____ Records supplied

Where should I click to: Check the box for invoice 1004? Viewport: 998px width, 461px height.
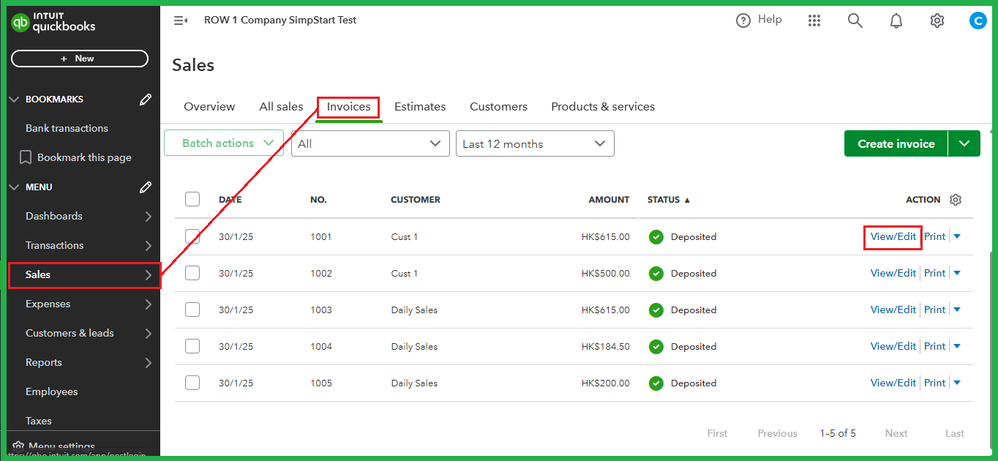pos(193,346)
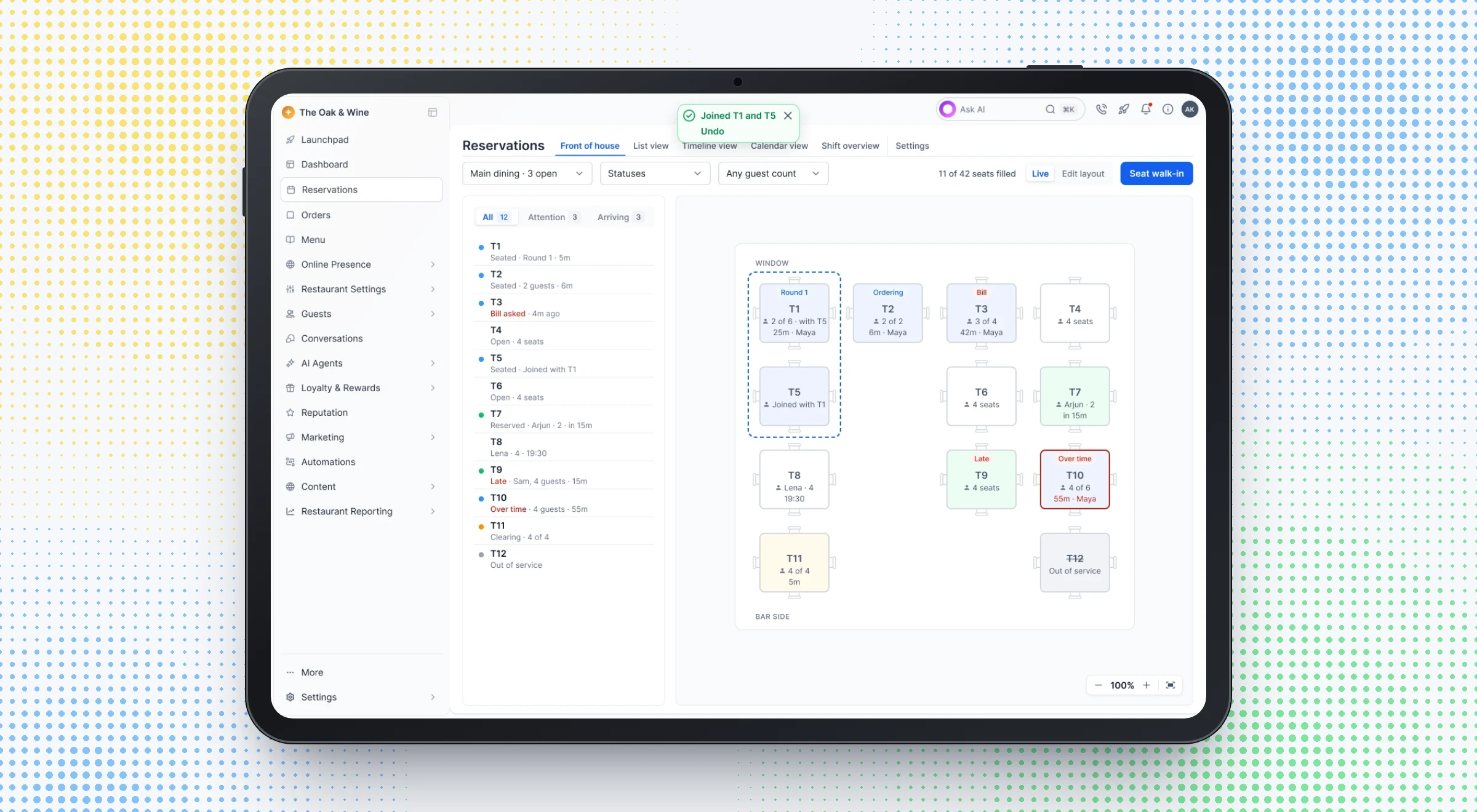The image size is (1477, 812).
Task: Switch to the List view tab
Action: (x=650, y=146)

________

→ **Directions**:
Revise the records above by changing "invoice" to "purchase order" and leaving everything else as it is. Omit the pictures from your answer.

→ **Task result**:
Where should I click to: Check the box for purchase order 1004? Viewport: 998px width, 461px height.
pos(193,346)
The image size is (1477, 812).
Task: Switch to the List view tab
Action: (x=650, y=146)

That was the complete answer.